Reached shortly after the appointment was announced, Brooks said he looks forward to making sure that “the governor’s plan for diversity is carried out” when it comes to the hiring of tollway staffers and contractors.
Well aware of Rauner’s battles with Democratic leaders over the state budget, Brooks also dismissed any suggestion that Rauner, a Republican, is rewarding him for helping him unseat Democrat Pat Quinn in last year’s governor’s race.
“I don’t see it as payback; I see it as an opportunity to represent African-Americans,” said Brooks, senior pastor of New Beginnings Church of Chicago. “If he was going to pay me back for doing something, he could’ve paid me back a lot better than the tollway.”

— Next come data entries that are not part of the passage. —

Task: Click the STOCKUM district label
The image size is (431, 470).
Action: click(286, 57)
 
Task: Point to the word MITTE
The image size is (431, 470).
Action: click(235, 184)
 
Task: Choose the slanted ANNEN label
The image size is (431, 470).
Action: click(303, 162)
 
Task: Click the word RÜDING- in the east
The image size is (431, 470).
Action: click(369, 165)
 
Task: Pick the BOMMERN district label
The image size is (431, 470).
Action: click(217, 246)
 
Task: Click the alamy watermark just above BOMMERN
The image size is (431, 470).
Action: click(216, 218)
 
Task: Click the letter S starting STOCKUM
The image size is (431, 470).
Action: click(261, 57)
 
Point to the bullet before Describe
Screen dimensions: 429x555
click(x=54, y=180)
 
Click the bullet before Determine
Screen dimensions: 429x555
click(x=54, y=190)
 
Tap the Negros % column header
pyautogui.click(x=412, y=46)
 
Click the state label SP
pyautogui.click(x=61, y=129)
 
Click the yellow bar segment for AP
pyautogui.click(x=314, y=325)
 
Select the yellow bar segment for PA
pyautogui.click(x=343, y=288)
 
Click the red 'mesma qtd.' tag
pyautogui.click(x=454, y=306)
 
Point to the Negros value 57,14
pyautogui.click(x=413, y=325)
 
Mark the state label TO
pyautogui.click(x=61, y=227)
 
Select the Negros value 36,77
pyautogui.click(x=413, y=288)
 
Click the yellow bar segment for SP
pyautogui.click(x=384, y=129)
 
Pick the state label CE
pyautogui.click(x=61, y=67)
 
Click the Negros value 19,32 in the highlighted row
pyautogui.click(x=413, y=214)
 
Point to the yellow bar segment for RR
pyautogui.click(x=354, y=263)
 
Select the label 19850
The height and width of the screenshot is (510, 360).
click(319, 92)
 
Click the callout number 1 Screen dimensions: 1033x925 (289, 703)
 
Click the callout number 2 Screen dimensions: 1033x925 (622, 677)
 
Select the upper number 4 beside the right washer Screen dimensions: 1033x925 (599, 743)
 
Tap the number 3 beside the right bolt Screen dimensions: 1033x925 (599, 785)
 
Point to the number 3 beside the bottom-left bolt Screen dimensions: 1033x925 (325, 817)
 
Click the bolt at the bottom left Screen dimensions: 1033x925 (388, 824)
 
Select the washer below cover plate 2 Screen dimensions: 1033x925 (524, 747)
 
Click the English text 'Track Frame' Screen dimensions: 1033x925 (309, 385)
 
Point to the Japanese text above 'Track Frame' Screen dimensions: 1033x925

Brooks joins another black minister who supported Rauner, the Rev. James Meeks, in becoming a gubernatorial appointee.
In January, Rauner named Meeks chairman of the Illinois State Board of Education. Meeks, pastor of Salem Baptist Church and a former state senator, is paid $50 per meeting, plus expenses.
Brooks will be eligible for health care benefits in addition to his $31,426-a-year salary. His appointment is temporary, pending confirmation by the Illinois Senate.
If that happens, Brooks’ term will expire in 2019.
He’s replacing Aurora Mayor Tom Weisner, whose term expired May 1.
Brooks made headlines last October when he claimed his decision to support Rauner led to him getting death threats and might have been tied to a burglary at his church.
Brooks said those threats have since died down but that “there are always people in our community who are still against the governor and against his positions.
“That just the way it’s probably going to be,” Brooks said. “I still believe he’s going to make the state better for all of us — especially African-Americans on the South Side.”